What are the implications of our being made in the Image of God, who has been revealed to the Church as "the glory of the eternal Trinity" in whom we "worship the Unity"? [Collect for Trinity Sunday; BPC, page 228] Trinity Sunday is an opportunity to reflect on who we are, in light of the Trinitarian Nature of God.

Our vision for community is rooted in the nature of God as One, Holy, and Undivided Trinity, that is, God's revelation as a community of persons, indivisible yet united by the divine nature, which is Love. Human beings, created in the Image of God, are therefore made for community and to be in communion with one another, with the created order, and with God. We are made by Love; we are born to love.

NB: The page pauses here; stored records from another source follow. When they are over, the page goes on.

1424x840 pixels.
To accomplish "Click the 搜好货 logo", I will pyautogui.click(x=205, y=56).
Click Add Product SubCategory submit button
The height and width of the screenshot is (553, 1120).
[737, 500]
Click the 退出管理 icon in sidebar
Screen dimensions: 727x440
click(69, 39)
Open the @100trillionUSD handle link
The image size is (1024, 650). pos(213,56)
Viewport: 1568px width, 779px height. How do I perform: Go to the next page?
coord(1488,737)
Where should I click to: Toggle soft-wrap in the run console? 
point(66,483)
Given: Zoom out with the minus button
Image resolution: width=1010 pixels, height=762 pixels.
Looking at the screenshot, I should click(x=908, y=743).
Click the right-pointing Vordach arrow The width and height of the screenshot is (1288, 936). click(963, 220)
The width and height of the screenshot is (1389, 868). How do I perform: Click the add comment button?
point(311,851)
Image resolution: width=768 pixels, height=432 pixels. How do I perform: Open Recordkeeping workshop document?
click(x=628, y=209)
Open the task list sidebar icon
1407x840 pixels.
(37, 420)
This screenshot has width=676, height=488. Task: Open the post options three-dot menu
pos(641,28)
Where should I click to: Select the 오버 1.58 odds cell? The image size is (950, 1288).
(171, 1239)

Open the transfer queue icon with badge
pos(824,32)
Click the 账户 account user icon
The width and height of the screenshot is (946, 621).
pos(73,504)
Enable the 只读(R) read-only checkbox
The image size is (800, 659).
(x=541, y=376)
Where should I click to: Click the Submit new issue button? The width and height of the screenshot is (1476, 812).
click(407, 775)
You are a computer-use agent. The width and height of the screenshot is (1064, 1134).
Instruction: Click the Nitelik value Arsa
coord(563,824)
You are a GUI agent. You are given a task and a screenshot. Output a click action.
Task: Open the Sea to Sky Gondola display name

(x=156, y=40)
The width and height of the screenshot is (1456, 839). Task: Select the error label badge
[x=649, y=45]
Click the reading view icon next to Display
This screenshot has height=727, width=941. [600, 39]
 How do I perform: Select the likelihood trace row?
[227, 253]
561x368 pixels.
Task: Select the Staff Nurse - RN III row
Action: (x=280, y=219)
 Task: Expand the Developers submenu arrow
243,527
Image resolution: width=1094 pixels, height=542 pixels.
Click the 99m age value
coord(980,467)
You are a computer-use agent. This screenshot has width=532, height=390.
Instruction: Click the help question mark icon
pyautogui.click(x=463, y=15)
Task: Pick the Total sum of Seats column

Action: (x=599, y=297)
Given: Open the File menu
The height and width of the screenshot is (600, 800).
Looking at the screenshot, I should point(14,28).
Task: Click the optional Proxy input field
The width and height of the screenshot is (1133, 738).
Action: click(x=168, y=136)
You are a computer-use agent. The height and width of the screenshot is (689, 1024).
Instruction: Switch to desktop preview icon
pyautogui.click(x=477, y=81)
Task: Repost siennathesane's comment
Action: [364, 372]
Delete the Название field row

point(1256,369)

Because of who God is, we celebrate the uniqueness and particularity not only of each of us as individuals but in the multiplicity of the cultural and ethnic mosaic of the one human race as a gift of God, as a sacrament of the Holy Trinity. All people are outward and visible signs that declare the glory of God. Though we indeed "fall short of the glory of God," (Romans 3:23), each individual and each part of the human family in its own way participates in the divine image. The richness and variety of humanity are a blessing to be celebrated, a delight to be enjoyed, and a means of coming to a closer appreciation of God's greatness and goodness.

When we come to worship on Sundays, we learn more about our vocation as a community that glories in the uniqueness and variety of all human beings. Trinity Sunday, in particular, is a time to rejoice and to renew the bonds of affection that unite us to the Father through the Son in the unity of the Holy Spirit.